● Task description
Rewrite the listing lines starting at the line containing "The height and" and ending at the line containing "I will point(44,37).", replacing "logo icon" with "badge" and changing nothing else.

● Given information

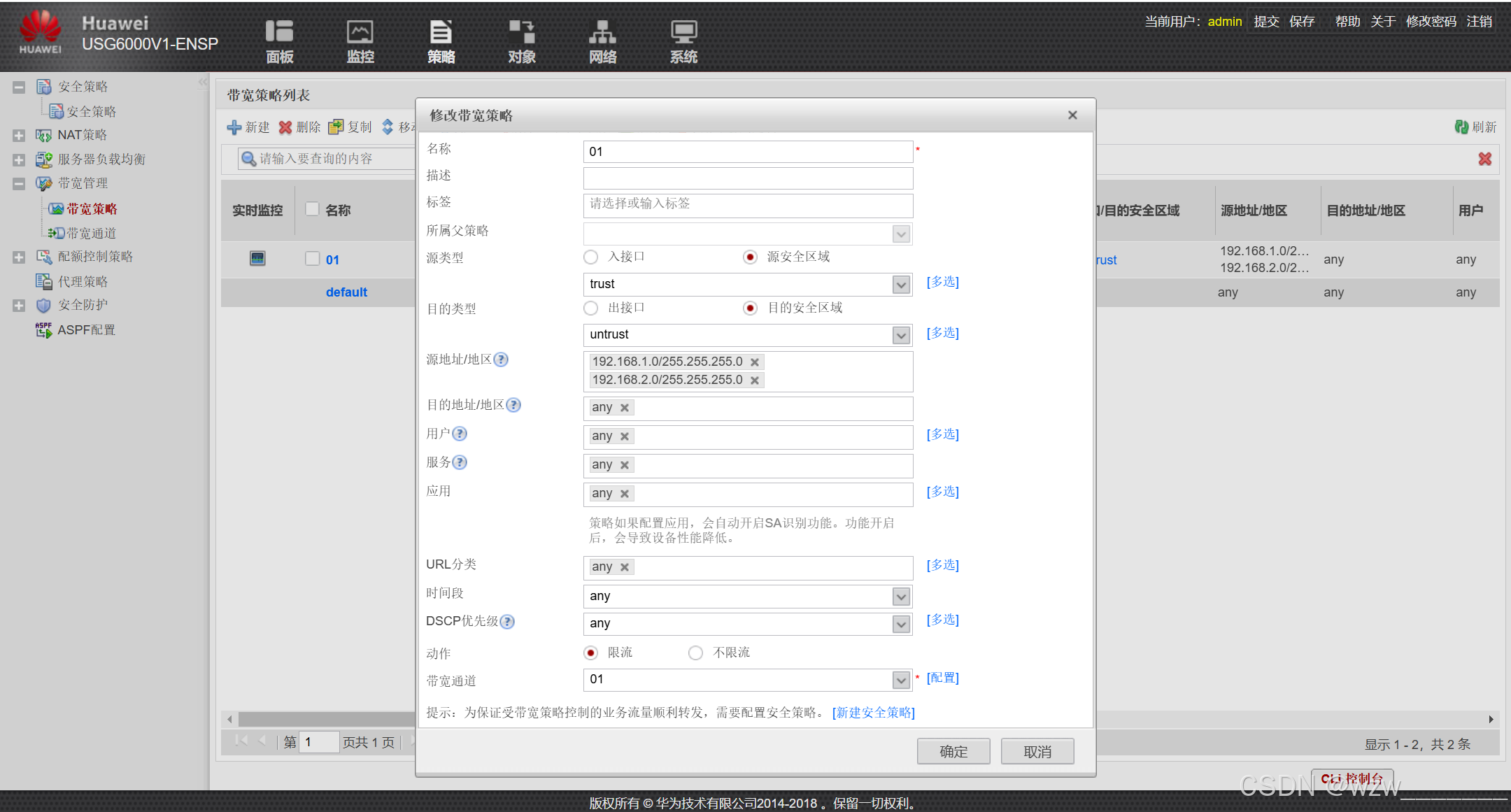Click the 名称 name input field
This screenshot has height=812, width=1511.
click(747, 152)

---

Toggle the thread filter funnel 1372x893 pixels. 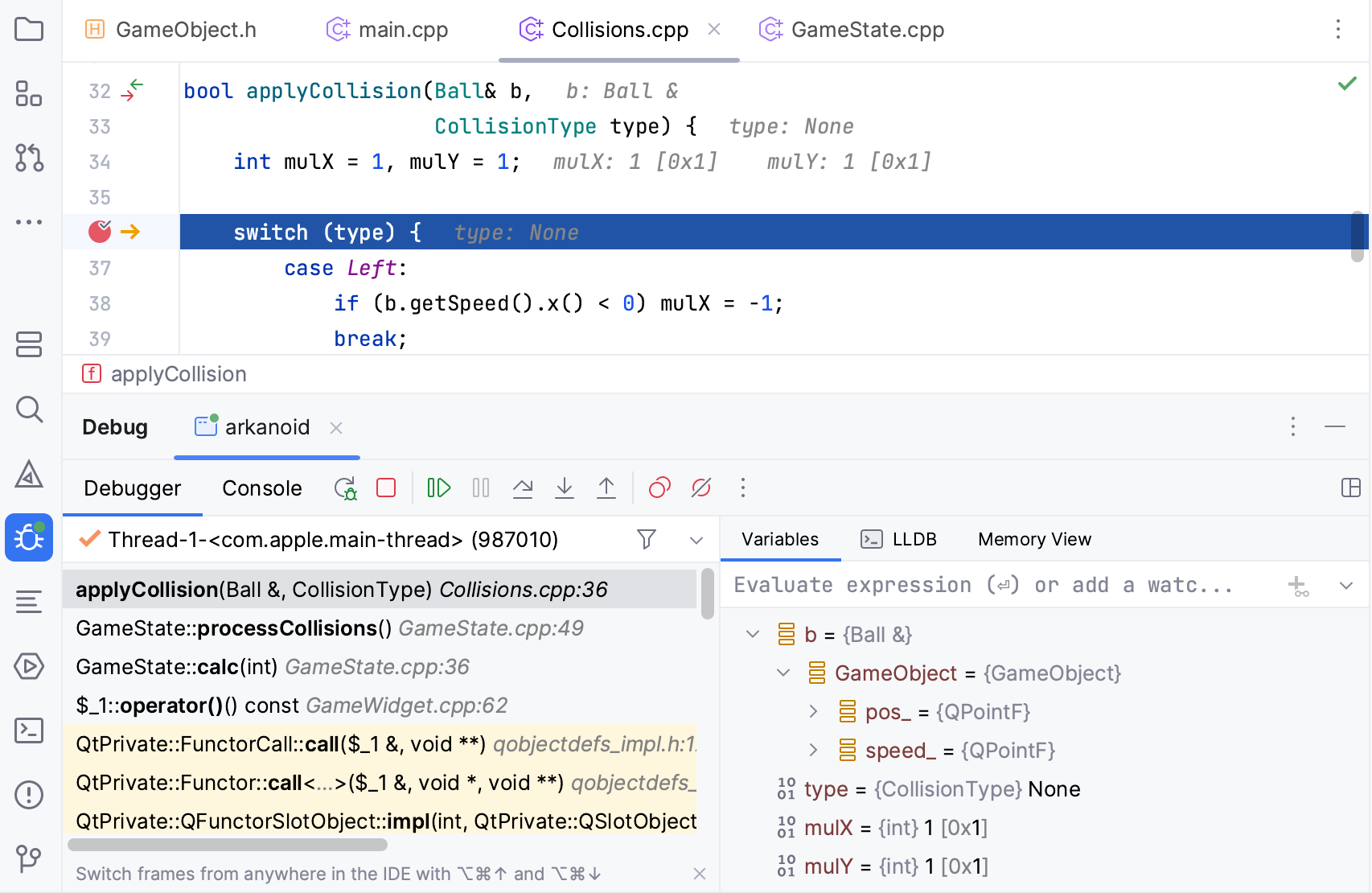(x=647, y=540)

---

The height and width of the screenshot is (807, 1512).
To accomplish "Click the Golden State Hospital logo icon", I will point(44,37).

● Solution
The height and width of the screenshot is (807, 1512).
To accomplish "Click the Golden State Hospital badge", I will point(44,37).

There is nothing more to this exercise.